::: Data provided

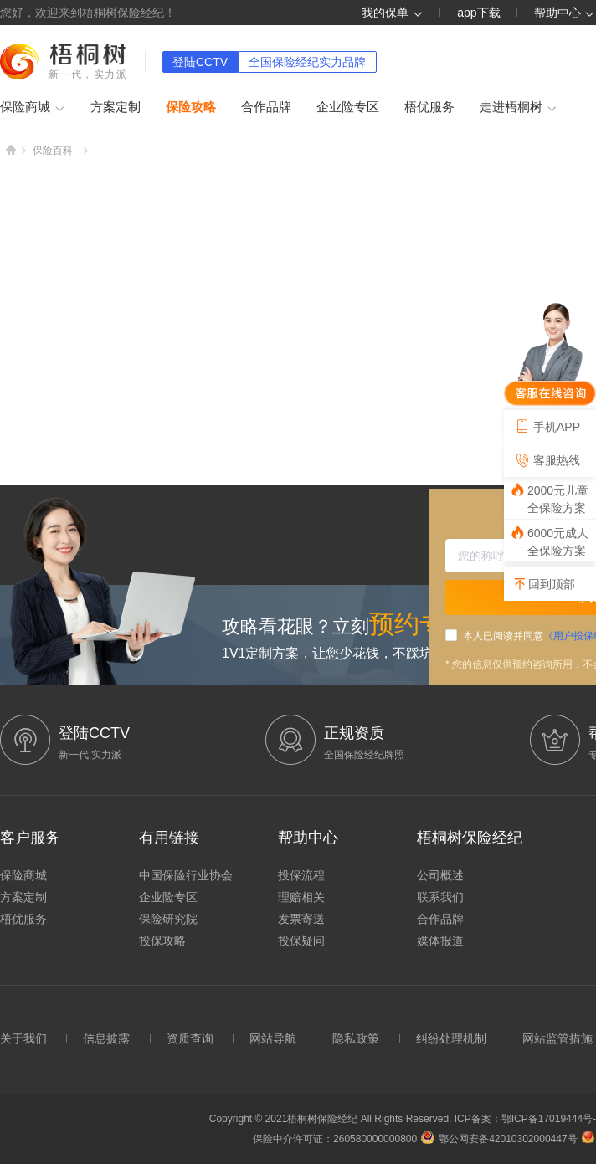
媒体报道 (440, 940)
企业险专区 (347, 107)
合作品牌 (266, 107)
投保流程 (301, 875)
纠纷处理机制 (451, 1038)
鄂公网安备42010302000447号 (499, 1139)
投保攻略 (162, 940)
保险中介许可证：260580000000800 (335, 1139)
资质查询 (190, 1038)
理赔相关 (301, 897)
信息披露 (106, 1038)
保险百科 (53, 150)
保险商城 (32, 108)
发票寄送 (301, 919)
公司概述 (440, 875)
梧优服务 (429, 107)
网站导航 (272, 1038)
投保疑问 (301, 940)
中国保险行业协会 (186, 875)
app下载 (478, 12)
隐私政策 (355, 1038)
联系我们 (440, 897)
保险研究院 (168, 919)
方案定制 (115, 107)
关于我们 (23, 1038)
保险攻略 (191, 107)
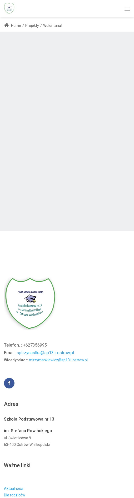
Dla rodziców (14, 495)
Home (12, 25)
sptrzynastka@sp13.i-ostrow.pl (45, 352)
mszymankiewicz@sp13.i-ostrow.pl (58, 360)
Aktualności (13, 488)
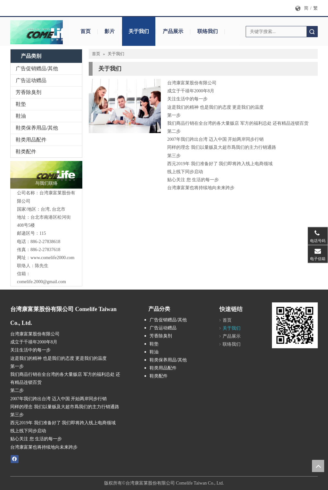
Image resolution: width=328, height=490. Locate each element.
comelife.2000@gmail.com (41, 281)
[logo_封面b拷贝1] (44, 32)
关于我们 (138, 31)
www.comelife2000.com (52, 257)
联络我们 (207, 31)
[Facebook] (15, 459)
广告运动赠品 (31, 80)
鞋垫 (21, 104)
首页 (85, 31)
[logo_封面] (46, 175)
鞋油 (21, 116)
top (318, 466)
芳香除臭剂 (28, 92)
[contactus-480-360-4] (125, 106)
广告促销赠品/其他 (37, 68)
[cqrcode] (295, 325)
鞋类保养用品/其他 (37, 128)
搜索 (312, 31)
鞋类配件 (26, 151)
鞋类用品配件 (31, 139)
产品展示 (173, 31)
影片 (109, 31)
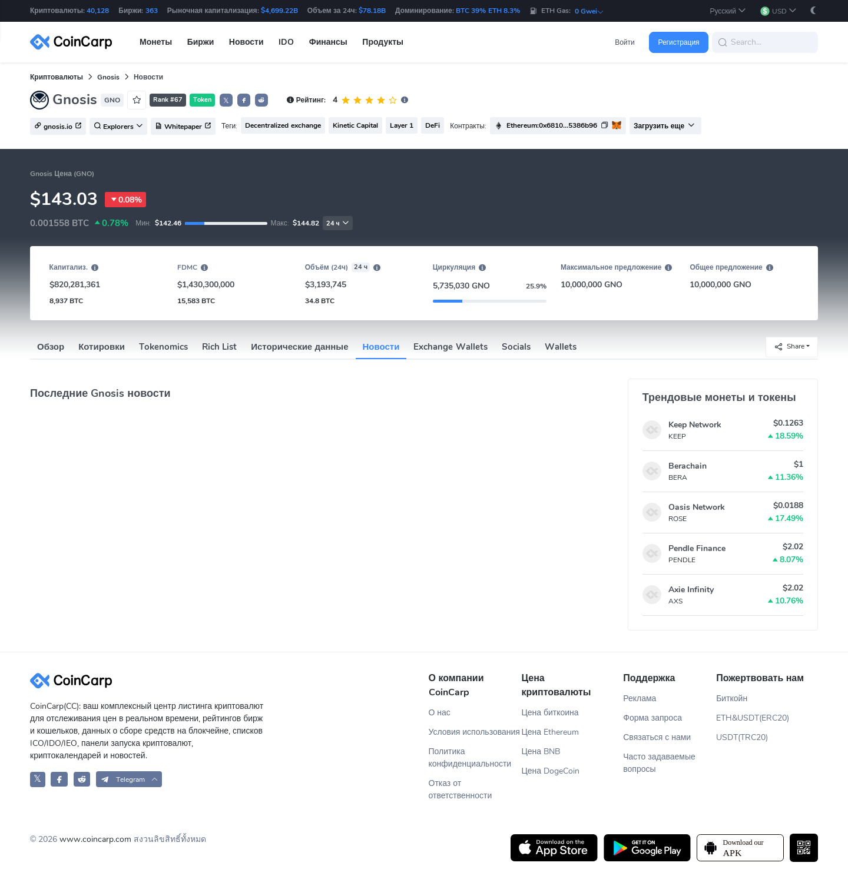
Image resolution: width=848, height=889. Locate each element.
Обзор (50, 347)
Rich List (219, 347)
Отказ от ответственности (460, 789)
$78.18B (372, 10)
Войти (625, 42)
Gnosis (108, 77)
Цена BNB (540, 751)
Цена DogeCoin (550, 771)
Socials (516, 347)
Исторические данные (299, 347)
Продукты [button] (382, 42)
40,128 (98, 10)
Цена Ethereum (550, 732)
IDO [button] (286, 42)
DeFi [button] (432, 125)
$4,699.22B (279, 10)
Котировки (101, 347)
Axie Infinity (691, 589)
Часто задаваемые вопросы (659, 763)
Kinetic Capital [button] (355, 125)
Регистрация (678, 42)
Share (789, 346)
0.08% (125, 200)
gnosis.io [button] (58, 126)
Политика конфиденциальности (470, 757)
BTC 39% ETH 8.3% (488, 10)
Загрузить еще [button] (664, 126)
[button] (728, 11)
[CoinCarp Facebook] (59, 779)
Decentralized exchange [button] (282, 125)
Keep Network (694, 424)
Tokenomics (163, 347)
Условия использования (474, 732)
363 (151, 10)
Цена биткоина (549, 712)
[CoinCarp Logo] (74, 42)
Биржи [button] (200, 42)
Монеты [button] (156, 42)
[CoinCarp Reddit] (82, 779)
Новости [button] (246, 42)
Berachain (687, 466)
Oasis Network (696, 507)
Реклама (639, 698)
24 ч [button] (337, 223)
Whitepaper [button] (183, 126)
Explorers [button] (118, 126)
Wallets (561, 347)
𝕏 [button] (226, 100)
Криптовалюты (56, 77)
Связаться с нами (657, 737)
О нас (439, 712)
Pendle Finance (697, 548)
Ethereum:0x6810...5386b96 (551, 125)
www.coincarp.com (95, 839)
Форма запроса (652, 718)
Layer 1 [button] (401, 125)
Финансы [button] (328, 42)
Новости (381, 347)
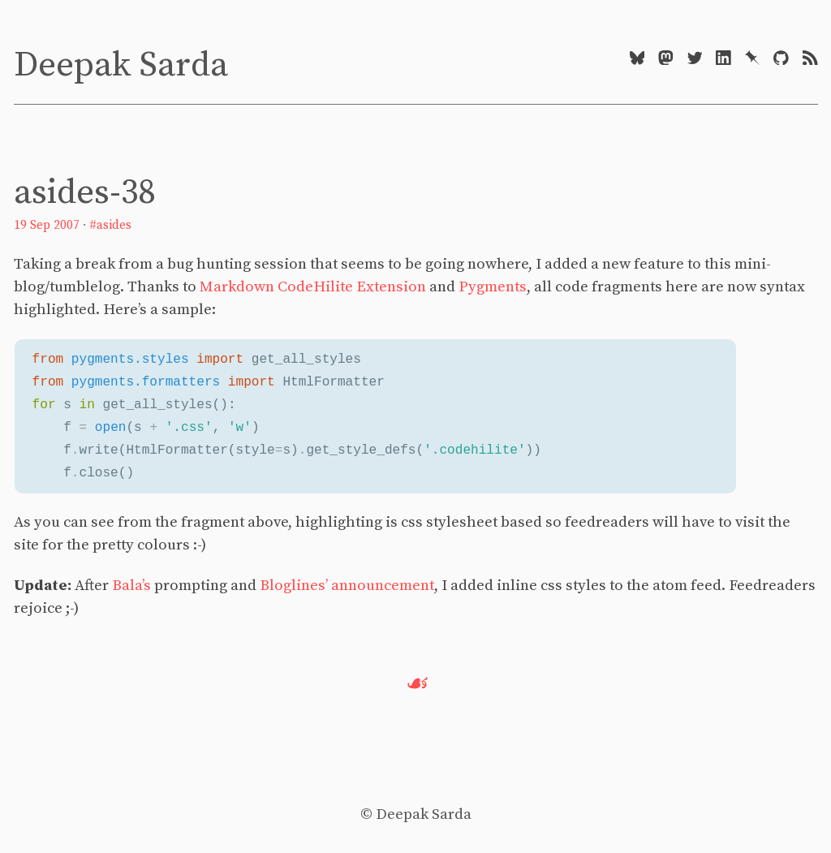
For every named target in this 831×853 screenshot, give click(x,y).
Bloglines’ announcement (347, 585)
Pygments (493, 287)
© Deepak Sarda (415, 814)
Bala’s (131, 585)
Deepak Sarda (121, 65)
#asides (110, 225)
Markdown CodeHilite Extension (313, 287)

::::::

Count the lines of the records above that contain the string "Цена", taking case into account, and reply with the number alone.

**Expected answer**: 4